Frederick Rolfe styled himself Fr. Rolfe to write this book, to make it look as if he was a Priest. Rolfe himself failed to enter the RC priesthood, rather like Mr Rose/Hadrian (the hero)... and from there on, you can see from his life that Hadrian VII is really Rolfe's wish fulfilment... not only to become a priest, but a Pope! Like Hadrian/Rose, Rolfe was an oddball in real life.
Mr Rose is a reclusive, catty & bookish Englishman, who excels in verbosity and likes showing off his skills in Ancient Greek. Through a chain of coincidences, this autistic "hermit" ends up becoming a priest, and then Pope. He renames himself Hadrian as the last English Pope before him, Nicholas Breakspear, had. Once in power Hadrian takes two conflicting courses, first reforming the Vatican to become less worldly and selling off some of its treasures for charity, harmonising RC factions etc and secondly getting right into world politics... this novel was written before WWI so some of his solutions are a little quaint. He gets France and Russia "sorted out", and hands over most of the world to his native England (see end). Hadrian has a strong anti-socialist bent, but this book came about 8 years before the Bolshevik Revolution occurred.
The other characters are less appealing... least convincing is Jerry Sant, who is supposedly some kind of Scottish socialist, but who speaks neither like a Scot nor much like a socialist (devious or otherwise). Cardinal Ragna, who might be presumed to supply some decent opposition, is also a cardboard cutout.

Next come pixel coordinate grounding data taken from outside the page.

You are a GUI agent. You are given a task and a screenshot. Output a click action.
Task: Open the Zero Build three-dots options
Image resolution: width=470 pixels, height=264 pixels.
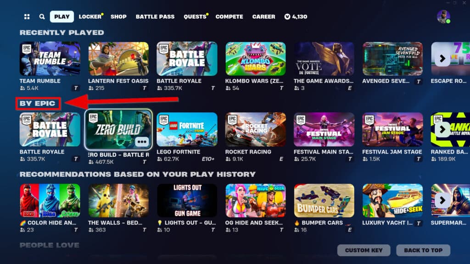click(142, 142)
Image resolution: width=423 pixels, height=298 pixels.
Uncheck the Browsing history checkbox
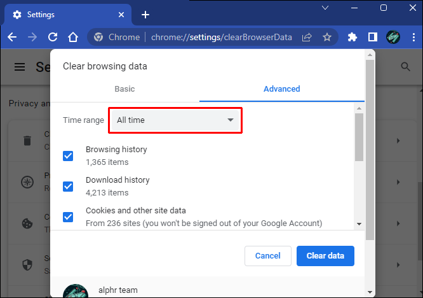tap(69, 156)
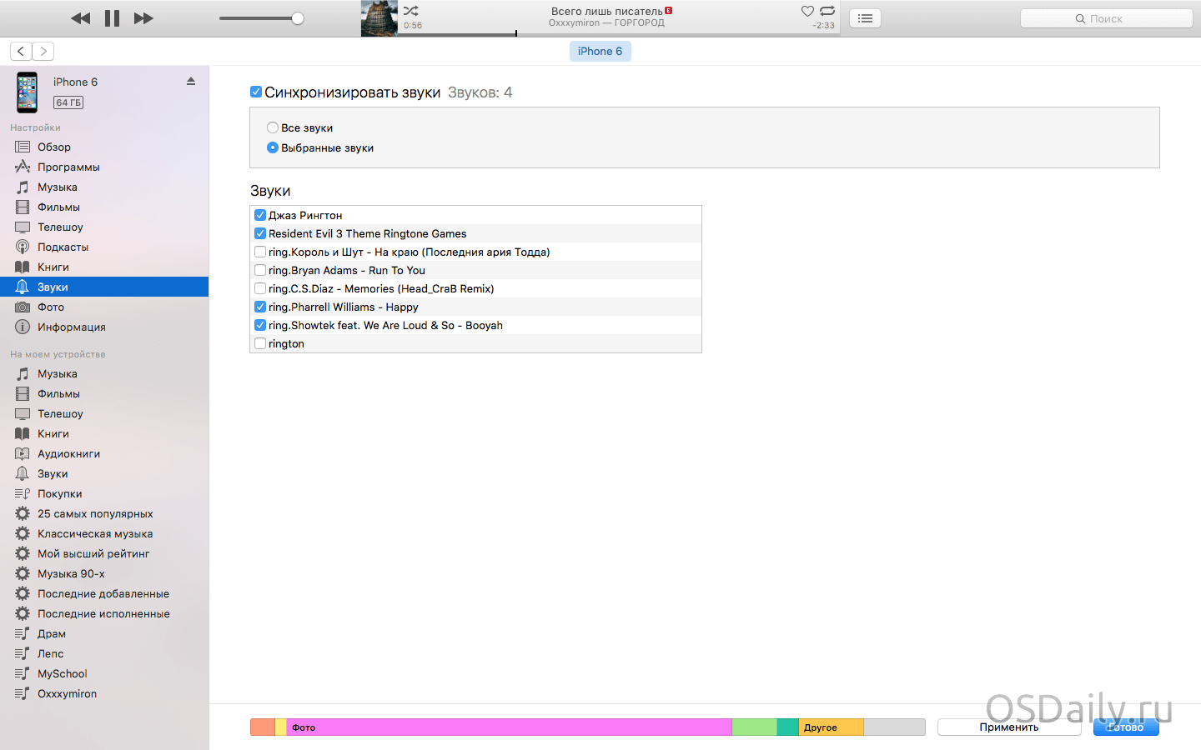Skip to the next track
The width and height of the screenshot is (1201, 750).
143,18
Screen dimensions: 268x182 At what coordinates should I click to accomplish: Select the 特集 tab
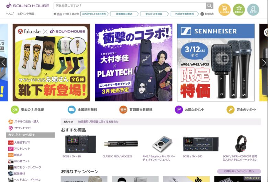coord(67,14)
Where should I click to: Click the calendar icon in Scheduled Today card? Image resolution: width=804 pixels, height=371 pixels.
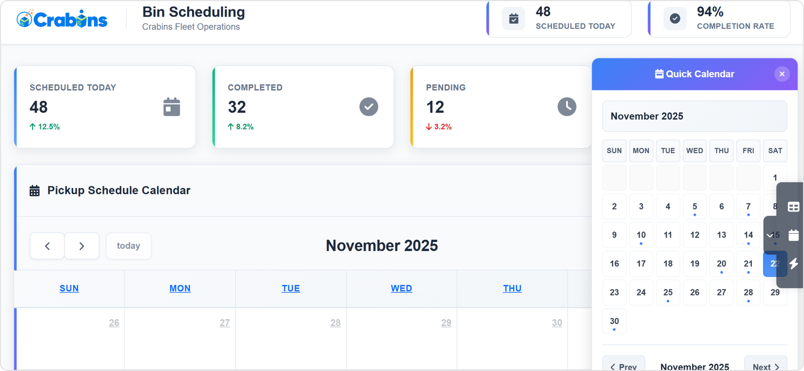[171, 107]
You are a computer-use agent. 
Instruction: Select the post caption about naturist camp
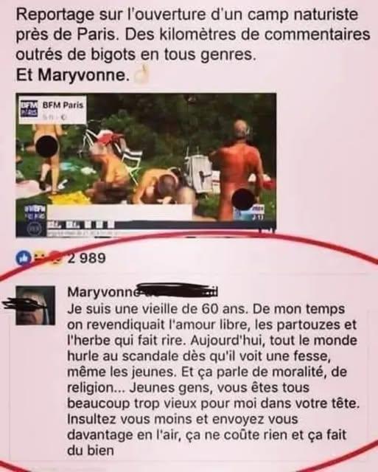click(192, 45)
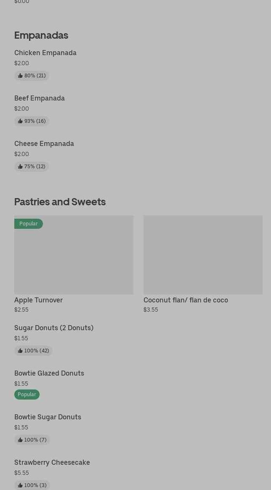Open Cheese Empanada details

click(44, 144)
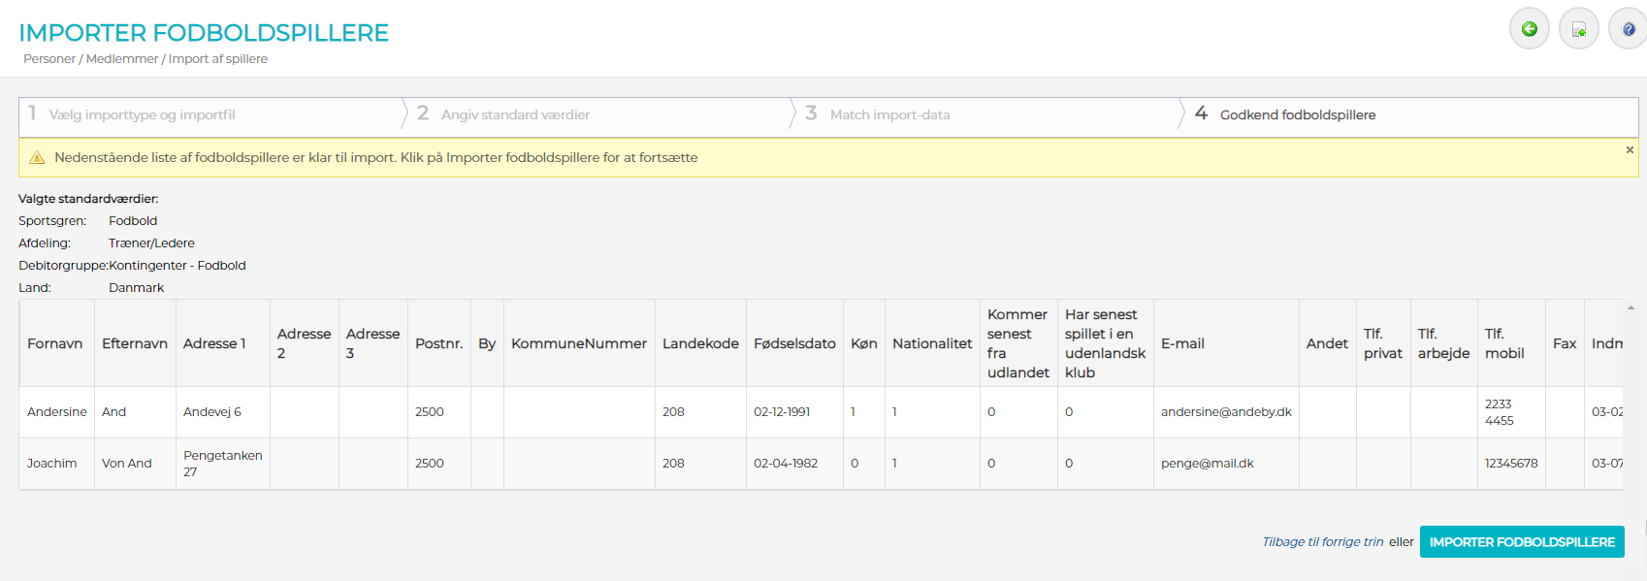Image resolution: width=1647 pixels, height=581 pixels.
Task: Go to step 2 Angiv standard værdier
Action: click(x=515, y=114)
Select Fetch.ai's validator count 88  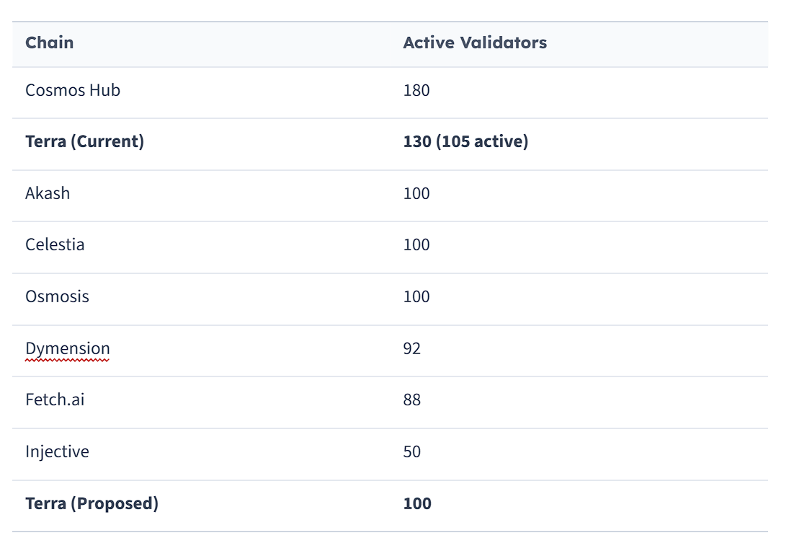(411, 400)
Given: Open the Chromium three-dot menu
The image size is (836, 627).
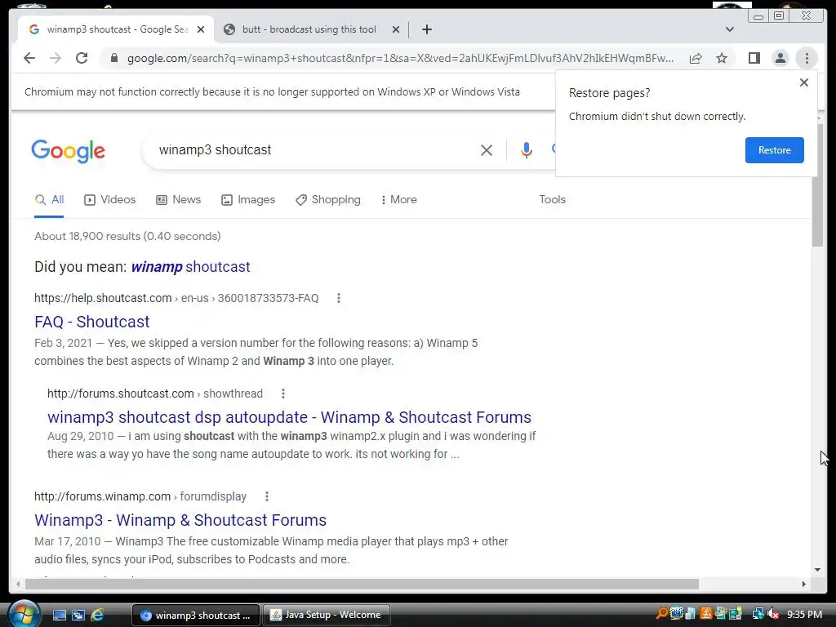Looking at the screenshot, I should (x=807, y=58).
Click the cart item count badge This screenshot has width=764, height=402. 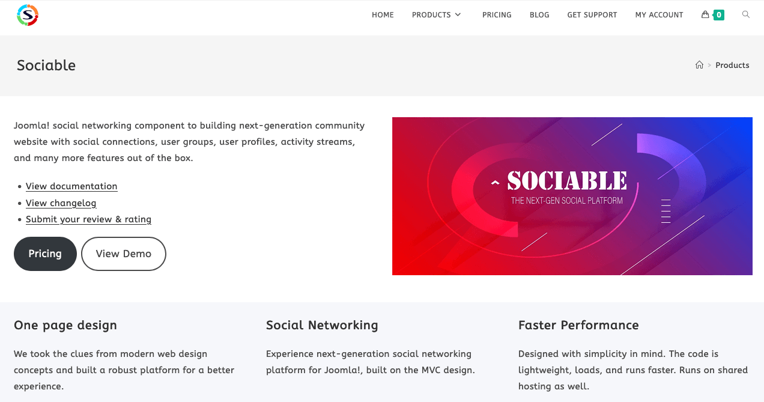pos(719,15)
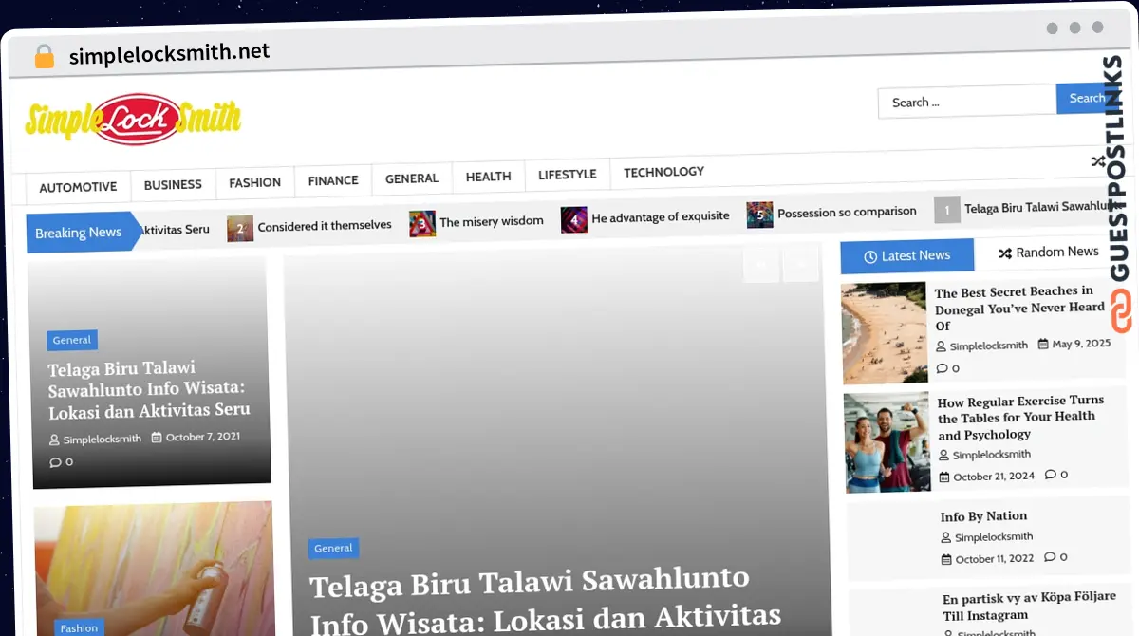The height and width of the screenshot is (636, 1139).
Task: Click number 5 ticker thumbnail icon
Action: (x=759, y=215)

Rolfe has an odd style of writing... for example he refuses to talk of people being "Scottish" or "Irish", but prefers talking of them as Pictish, Erse or Gaelic, or Keltic (with the K). Despite being a pompous quoter of Classical Greek (and more oddly not mentioning much Latin to go with it), he shows a great prejudice towards living languages of his country's neighbours. -
"England is the dominant race: her language is the language of all her colonies. Why a triplet of little conquered countries [Scotland, Ireland and Wales] should refuse to learn English - should be permitted to insist on their barbarous and unliterary languages, we could never understand. They are conquered countries annexed to their conqueror"
Rolfe evidently needed educating in this area. Gaelic monks taught the Anglo-Saxons how to read and write, and the Irish Free State began a mere six years after the book was written, but I digress. Here is a specimen of the book's style, which goes on and on, page after page -
"The Supreme Arbitrator provided the human race with scope and opportunity for energy. The provisions of the Epistle to princes were drawn up in the Form of Treaty dividing the world, til Midnight (G.T.) of December 31st (N.S.) of the year 2000 of the Fructiferous Incarnation of the Son of God into the Ninefold Kingdom, the American Republic, the Japanese Empire and the Roman Empire."
(This is his cabbalistic way of saying Hadrian handed over Africa and most of Asia to England "the Ninefold Kingdom", naturally, and had given Siberia to Japan. The Roman Empire he speaks of is Continental Europe controlled by the Kaiser.)